Fim do dia. Despedidas e “até-amanhãs” quase mecânicos no elevador, trânsito, buzinas, aborrecimentos urbanos. Quando entra em casa, vê o filho mais velho que parece mal-humorado no canto do sofá, olhos fitos na tela da TV. “Oi, pai! ” –  disse o menino sem desviar o olhar enquanto ele afrouxa a gravata. “Parece que não foi um bom dia” – responde como se fosse por obrigação, sem se aproximar do garoto. A mulher se aproxima e ensaia um abraço caloroso, mas ele está com pressa e mal corresponde. “Você lavou aquelas roupas de academia? ” – Pergunta tirando os sapatos forçando os calcanhares com os dedos. “Sim, está na gaveta de sempre”, responde a mulher, parecendo frustrada.

Ele some por uns minutos, enfurnado no quarto, se preparando para sair novamente. Quando volta, enquanto tira um squeeze do armário e prepara sua dose de pré-treino, ela tenta puxar conversa, mas ele se mostra lacônico e frio. Tudo que ela recebe é um beijo rápido, quase sorrateiro, antes da porta da sala se fechar atrás dele e ela ouvir o ruído do portão eletrônico e do motor de partida do carro.

Ela apoia as mãos sobre a mesa, olha pro teto e seus pensamentos bem que poderiam ser:  camisa impecavelmente passada, marmita preparada com tanto amor, lençóis aconchegantes pra descansar, roupa pronta a tempo e a hora. Sem contar a reunião na escola dos filhos, a rotina de cuidado com a casa para que tudo esteja em ordem, o trato silencioso com os dilemas e demandas pessoais sem tempo de qualidade para compartilhar, o tempo doado, a vida entregue a uma rotina tediosa. Mas, provavelmente nem seja isto que lhe ocorra, talvez seja a dúvida sobre o que preparar para o jantar, ou o dilema do filho na sala, ou talvez as carências do menorzinho que brinca sozinho de Lego no quarto.
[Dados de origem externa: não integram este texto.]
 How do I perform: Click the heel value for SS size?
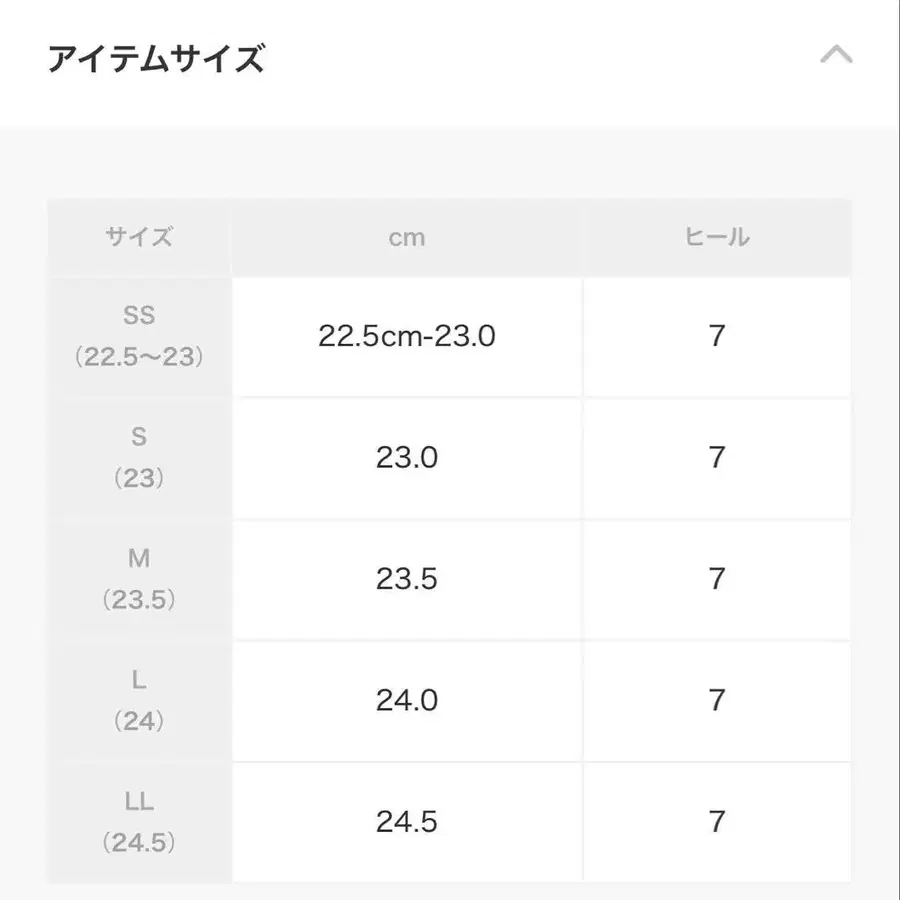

De qualquer forma, ela é a heroína invisível, a contrarregra dos bastidores, a responsável pela coxia. Tudo isto e mais um pouco para que o “ator principal” brilhe num palco e receba os elogios e aplausos, sem parecer se importar em atribuir os créditos a quem são devidos. Afinal, no fim de cada capítulo da “vida que segue”, não existem letrinhas subindo pra atribuir o mérito a quem é de direito, a menos que a notoriedade desse espetáculo não seja tão egoísta, a ponto de esquecer quem trabalha para que ele seja um sucesso de crítica!

Pr. Anibal Filho

Doutor em Produção Vegetal pela UFG e Pastor auxiliar da Igreja Batista Renascer.